**PAGE:**
What is New Journalism? Exploring Fiction and Immersion In Feature Stories

 

Before I started writing non-fiction, I was obsessed with journalism. Though I remembered many years as an avid reader of novels, I found myself during adolescence and early adulthood reaching for magazines or tuning into 60 Minutes. Journalism, specifically longform, created a space where questions and truths within real stories could be questioned, crafted, and explored through gripping narratives filled with characters and structure choices. As I dived into the depths of nonfiction writing, a genre that’s continuing to grow in areas of form and content, my interests moved towards the profiles and reportage. Though I skipped J-school, my MFA coupled with experiences in editorial and broadcast newsrooms led me to dive deeper into the world of long-form reporting, specifically new journalism.


What is New Journalism? 

New Journalism, sometimes described as Literary Journalism, is defined as a form of writing that closely resembles newspaper and magazine writing. Although fact-driven, heavily researched, and usually requiring interviews, these journalistic works allow the writer to get so close to the subject which they’re exploring that the writing enters a literary category. The usually distant, even-handed voice now could play with structures, scenes, and point-of-view.

Tom Wolfe championed the term in a 1973 anthology titled The New Journalism, with articles by pioneers Truman Capote, Joan Didion, and Gay Talese. These writers, along with several others, paved a way for generations of investigative and literary reporting. While some may debate on the necessity of naming these long-form reported pieces as new journalism, associating these works with phrases like ‘new’ and ‘literary’ not so much distinguishes a level of art but rather the literary elements to develop a style to tell true stories in a fictive, compelling way that allows readers to empathize with or act upon a social situation.

**SOURCE MATERIAL:**
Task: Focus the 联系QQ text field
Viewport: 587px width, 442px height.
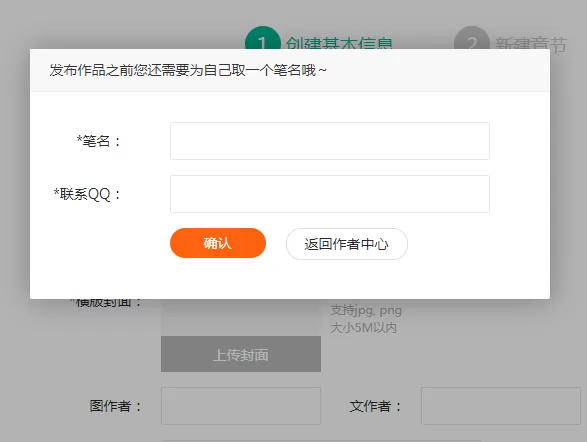Action: (x=330, y=194)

**GIVEN PROBLEM A:**
In the page on New Journalism, what makes these fact-driven works enter a literary category? Please answer in one to three sentences.
**GIVEN PROBLEM B:**
Answer these questions from the page on New Journalism:
(i) What other name is sometimes used for New Journalism?
(ii) In what year did the anthology titled The New Journalism appear?
(iii) Which television program did the writer tune into during adolescence and early adulthood?

**FULL RESPONSE A:**
These works let the writer get so close to the subject being explored that the writing becomes literary, even though it is fact-driven, heavily researched, and usually requires interviews. As a result, the usually distant, even-handed voice can play with structures, scenes, and point of view.

**FULL RESPONSE B:**
(i) Literary Journalism
(ii) 1973
(iii) 60 Minutes